C’était un cadeau étourdissant. Il y avait là-dedans des montagnes d’or.

Ce qu’il fallait d’abord, c’était faire de la place pour tout le monde, puisque tout le monde devait payer et même très-cher. — Le lendemain du jour où la concession fut octroyée, l’armée des démolisseurs arriva. On s’en prit d’abord au jardin.

Les statues prenaient de la place et ne payaient point : on enleva les statues ; les arbres ne payaient point et prenaient de la place : on abattit les arbres.

Par une fenêtre du premier étage, tendue de hautes tapisseries, une femme en deuil vint et regarda d’un œil triste l’œuvre de dévastation.

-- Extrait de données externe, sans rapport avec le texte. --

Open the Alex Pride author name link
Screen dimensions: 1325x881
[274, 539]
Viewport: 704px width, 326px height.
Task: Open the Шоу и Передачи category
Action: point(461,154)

Elle était belle, mais si pâle, que les ouvriers la comparaient à un fantôme.

Ils se disaient entre eux que c’était la veuve du feu duc de Nevers, la femme du prince Philippe de Gonzague.

Elle regarda longtemps ; il y avait en face de sa croisée un orme plus que séculaire, où les oiseaux chantaient chaque matin, saluant le renouveau du jour, l’hiver comme l’été.

Quand le vieil orme tomba sous la hache, la femme en deuil ferma les draperies sombres de la croisée. On ne la revit plus.